The phrase “employee engagement” can be far-reaching; workflow communication tools (think Slack, Yammer or Lync), internal social networks (Facebook at Work, Chatter, Voice Storm or Gaggle), newsletters and training programs could all qualify as employee engagement tactics. Some organizations employ a host of these tools, deploying them in tandem to build an internal community that exists outside the formalities of e-mail. While an engaged employee doesn’t necessarily create a happier employee, it’s certainly a start.
Recalibrating an entire corporate communication framework won’t be easy, and it’ll probably takes months (if not longer) before it feels like you’ve reached the new normal.
Take baby steps (H/T to Dr. Leo Marvin), and start with what you know.
- Be critical. Map your way to a solution by being open and honest about what your company needs. Outline organizational weaknesses and strengths. Gathering this feedback and insight directly from employees will only make your engagement more effective.
- Understand the difference between engagement and retention. Don’t confuse retention efforts like in-office perks, discount programs, etc. as engagement efforts; let’s be honest, free snacks and drinks make us more tired than they do motivated and empowered.
- Build functional focus groups. Bring groups of employees (at all levels!) together to hear from them — what would they use? How do they communicate offline? What would they not see value in? In addition to help shaping the suite of tools used by an organization, listening to employees will also help shape the way you serve content for sharing, informing everything from word choice and format to frequency and calls to action.
- Set realistic goals. Having a strong employee engagement strategy won’t necessarily help put a stop to turnover and cross-office drama, but it will help build a more informed, transparent organization-wide communication system. Know what you expect from employees, and what they expect from you. Over time, you can use metrics from your tools to refine and optimize your approach.
- Remember to recognize and reward. Tools aren’t cheap, but recognition is. The time it takes to publish a motivational, congratulatory or other such shout out on an internal communication channel is negligible, but the recognition of a small win could have long-term productivity benefits.

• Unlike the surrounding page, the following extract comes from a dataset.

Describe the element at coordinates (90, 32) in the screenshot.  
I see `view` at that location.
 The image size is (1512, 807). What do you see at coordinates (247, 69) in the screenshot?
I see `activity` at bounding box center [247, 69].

- Create guidelines that encourage participation. Inviting employees to contribute to company-wide channels might seem harmless, but fear of censorship and moderation might be roadblocks. Establishing clear community guidelines (no profanity, bullying, etc.) will help set clear, non-intrusive boundaries without hindering contributions. Employee engagement tools also tie in nicely to broader corporate incentive programs. Have a company store? Encourage shares and submissions for credit toward a purchase.